Criticado por Lula, presidente do BC pode ser exonerado por descumprir metas de inflação

    Entendimento tem como base a lei que definiu a autonomia do Banco Central, segundo a qual, o presidente pode ser destituído por ‘desempenho insuficiente’

    Foto: Marcelo Camargo/Agência Brasil
    Foto: Marcelo Camargo/Agência Brasil

     

    Alvo crescente de críticas por parte do presidente Luiz Inácio Lula da Silva (PT) e integrantes do governo por conta das altas taxas de juros, o presidente do Banco Central, Roberto Campos Neto, pode ser exonerado da função.

    De acordo com informações da coluna de Mônica Bergamo, na Folha de S. Paulo, a avaliação é que Campos Neto poderia cair por descumprir a meta de inflação por dois anos consecutivos na gestão Bolsonaro, em 2021 e 2022.

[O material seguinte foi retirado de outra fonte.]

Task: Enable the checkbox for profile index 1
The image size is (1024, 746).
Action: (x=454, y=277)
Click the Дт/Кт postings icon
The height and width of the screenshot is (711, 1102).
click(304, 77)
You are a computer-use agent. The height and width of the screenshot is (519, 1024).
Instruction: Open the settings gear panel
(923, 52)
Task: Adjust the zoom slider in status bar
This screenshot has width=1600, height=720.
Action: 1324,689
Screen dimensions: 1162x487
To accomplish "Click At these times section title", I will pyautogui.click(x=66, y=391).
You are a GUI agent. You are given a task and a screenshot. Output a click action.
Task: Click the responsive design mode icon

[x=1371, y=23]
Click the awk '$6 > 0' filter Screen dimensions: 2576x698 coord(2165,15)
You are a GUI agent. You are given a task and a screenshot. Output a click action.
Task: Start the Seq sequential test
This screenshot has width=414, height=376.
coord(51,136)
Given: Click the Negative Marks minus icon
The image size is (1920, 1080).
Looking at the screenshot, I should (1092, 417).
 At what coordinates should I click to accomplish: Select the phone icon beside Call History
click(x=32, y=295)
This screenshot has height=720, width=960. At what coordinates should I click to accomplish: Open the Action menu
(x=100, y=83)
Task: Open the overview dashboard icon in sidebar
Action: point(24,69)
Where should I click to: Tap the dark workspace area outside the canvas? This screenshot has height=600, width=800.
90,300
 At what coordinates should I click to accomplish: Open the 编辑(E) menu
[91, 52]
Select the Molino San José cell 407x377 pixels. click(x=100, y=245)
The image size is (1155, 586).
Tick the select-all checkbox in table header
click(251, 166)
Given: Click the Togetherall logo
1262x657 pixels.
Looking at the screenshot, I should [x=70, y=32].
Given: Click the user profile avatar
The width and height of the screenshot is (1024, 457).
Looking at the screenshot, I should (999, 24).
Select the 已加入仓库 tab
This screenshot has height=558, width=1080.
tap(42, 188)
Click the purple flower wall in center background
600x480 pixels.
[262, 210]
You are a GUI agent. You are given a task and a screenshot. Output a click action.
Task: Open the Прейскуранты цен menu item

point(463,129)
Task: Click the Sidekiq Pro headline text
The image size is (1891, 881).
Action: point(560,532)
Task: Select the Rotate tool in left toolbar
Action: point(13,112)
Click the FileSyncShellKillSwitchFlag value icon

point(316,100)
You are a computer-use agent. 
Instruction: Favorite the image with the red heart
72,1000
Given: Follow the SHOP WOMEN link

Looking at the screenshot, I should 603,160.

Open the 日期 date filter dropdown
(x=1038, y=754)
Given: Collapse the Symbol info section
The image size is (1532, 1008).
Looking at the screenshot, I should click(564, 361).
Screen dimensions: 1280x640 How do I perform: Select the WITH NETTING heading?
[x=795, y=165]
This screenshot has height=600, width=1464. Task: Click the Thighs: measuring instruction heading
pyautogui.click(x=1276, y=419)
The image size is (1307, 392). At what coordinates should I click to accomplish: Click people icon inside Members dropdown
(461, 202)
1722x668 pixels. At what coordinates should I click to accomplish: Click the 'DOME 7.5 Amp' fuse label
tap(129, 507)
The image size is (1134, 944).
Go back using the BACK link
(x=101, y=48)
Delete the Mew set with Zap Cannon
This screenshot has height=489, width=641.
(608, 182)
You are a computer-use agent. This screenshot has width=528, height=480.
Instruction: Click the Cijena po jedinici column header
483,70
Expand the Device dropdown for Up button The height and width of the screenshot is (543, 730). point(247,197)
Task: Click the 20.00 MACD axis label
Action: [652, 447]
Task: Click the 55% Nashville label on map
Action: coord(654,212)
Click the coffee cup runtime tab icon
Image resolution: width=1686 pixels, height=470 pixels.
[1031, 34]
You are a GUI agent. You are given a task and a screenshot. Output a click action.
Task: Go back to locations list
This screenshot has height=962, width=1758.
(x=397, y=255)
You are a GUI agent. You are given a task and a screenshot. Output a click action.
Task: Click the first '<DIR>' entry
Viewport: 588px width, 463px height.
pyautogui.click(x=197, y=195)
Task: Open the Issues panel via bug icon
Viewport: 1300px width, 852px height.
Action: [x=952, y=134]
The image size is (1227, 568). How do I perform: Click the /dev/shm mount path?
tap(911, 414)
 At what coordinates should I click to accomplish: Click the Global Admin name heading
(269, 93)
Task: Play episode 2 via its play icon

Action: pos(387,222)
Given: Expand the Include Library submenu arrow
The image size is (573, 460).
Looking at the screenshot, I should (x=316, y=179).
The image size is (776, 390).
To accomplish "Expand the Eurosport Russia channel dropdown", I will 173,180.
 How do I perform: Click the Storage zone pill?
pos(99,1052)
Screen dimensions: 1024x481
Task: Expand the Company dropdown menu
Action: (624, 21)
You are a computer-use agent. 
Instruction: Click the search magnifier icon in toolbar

    O entendimento tem como base a Lei 179/19, que definiu a autonomia do Banco Central. A legislação determina que o presidente da instituição pode ser exonerado se “comprovado e recorrente desempenho insuficiente para o alcance dos objetivos do Banco Central do Brasil”.

    Segundo a publicação, apesar de aberta essa possibilidade, o governo tem consciência de que a tarefa seria árdua, já que poderia gerar grande impacto econômico. Além disso, outro entrave é que a proposta de derrubar Campos Neto teria que ser aprovada por maioria absoluta pelo Senado.